会社内で紛争が生じるなどして、正常に株主総会が開催されない場合は、株主によって株主総会を招集することがあります。
非公開会社を例に見ていきます。
【目次】(2024.04.06)
1.株主が株主総会を招集するケース
2.株主総会の招集請求
3.招集許可の申立て
4.招集された株主総会の運営
株主総会は、事業年度ごとに一度行われる定時株主総会と、必要に応じて行われる臨時株主総会があります(会社法296条)。
定時株主総会は1年に1度は必ず行わなければいけないと定められていますが、取締役や取締役会の決定がなければ、株主総会が自動的に開催されるものではありません。
例えば、株主総会が開催されると取締役の地位を解任される危険がある場合などには、取締役が株主総会を招集しないという対応をとりかねません。
その取締役が株主でもあると、全員出席総会(招集手続きを省略可)を開くことも困難です。

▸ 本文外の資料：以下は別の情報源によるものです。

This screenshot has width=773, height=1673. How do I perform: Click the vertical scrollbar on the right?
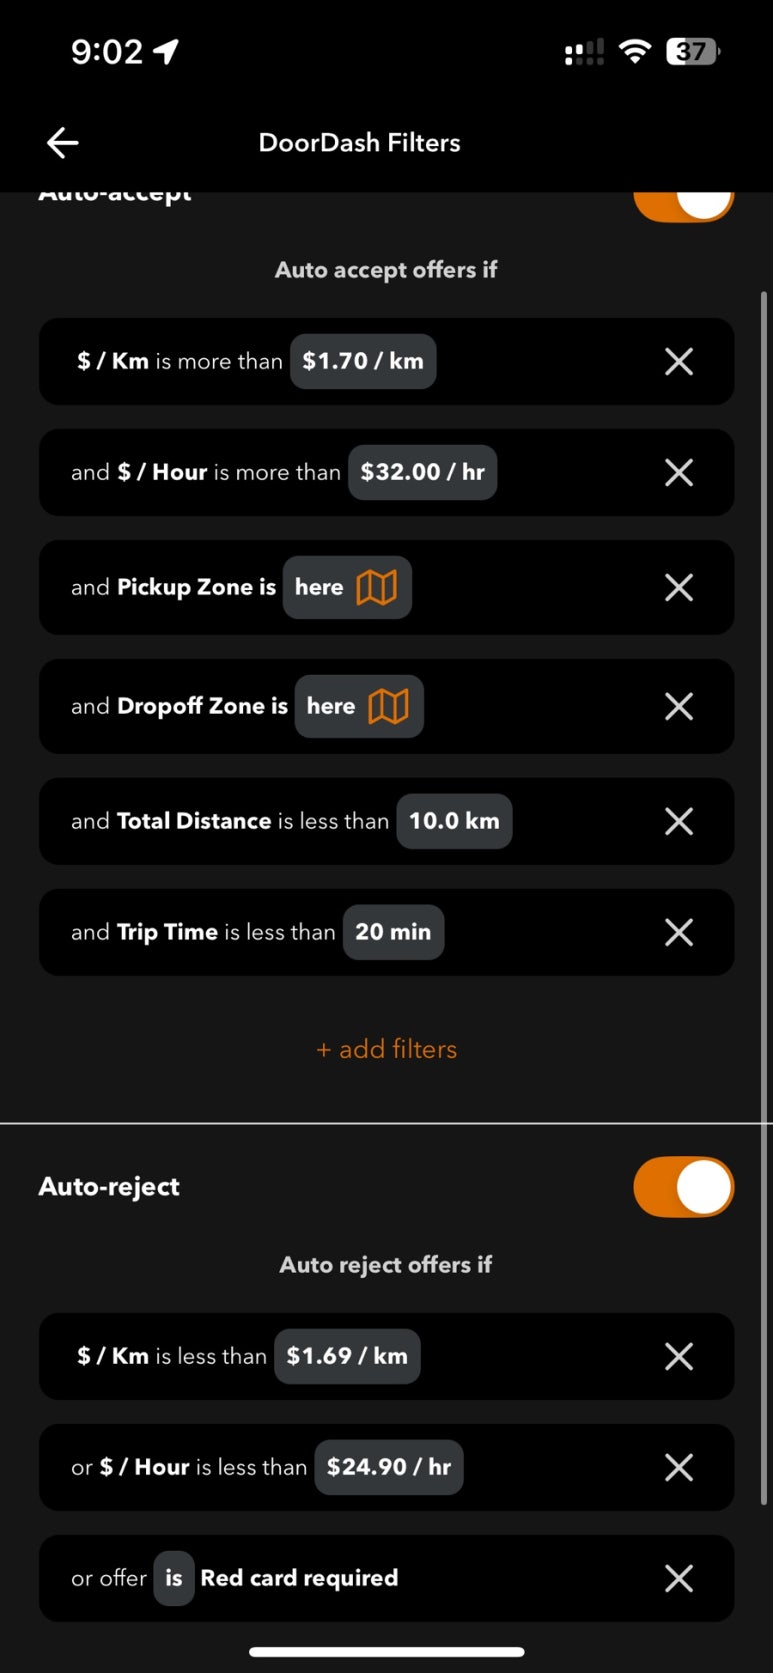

そこで、株主が主導的に株主総会を招集する手続が設けられています。
3%以上の議決権を有する株主は、取締役に対して、株主総会の議題と招集の理由を示して株主総会の招集を請求することができます(297条1項2項)。
株主総会の議題としては、例えば「取締役●●の解任及び後任取締役の選任の件」などと記載します。
招集の理由については、この段階で紛争を拡大化させる必要はないので、必要最小限の記載にとどめるほうがベターなことが多いように思いますが、詳細に記載する例もあります。
招集請求の相手方は、通常は代表取締役です。ただ、代表取締役が株主として招集を請求する場合は、代表取締役が複数であれば他の代表取締役に対して、ほかに代表取締役がいなければ取締役全員に対して行います。
なお、定時株主総会の開催年度を事業年度末日から3か月以内などと定款に定める例は多いですが、この期間内については、開催時期に関して取締役に一定の裁量があると考えられるため、株主による招集請求はできないと解されています。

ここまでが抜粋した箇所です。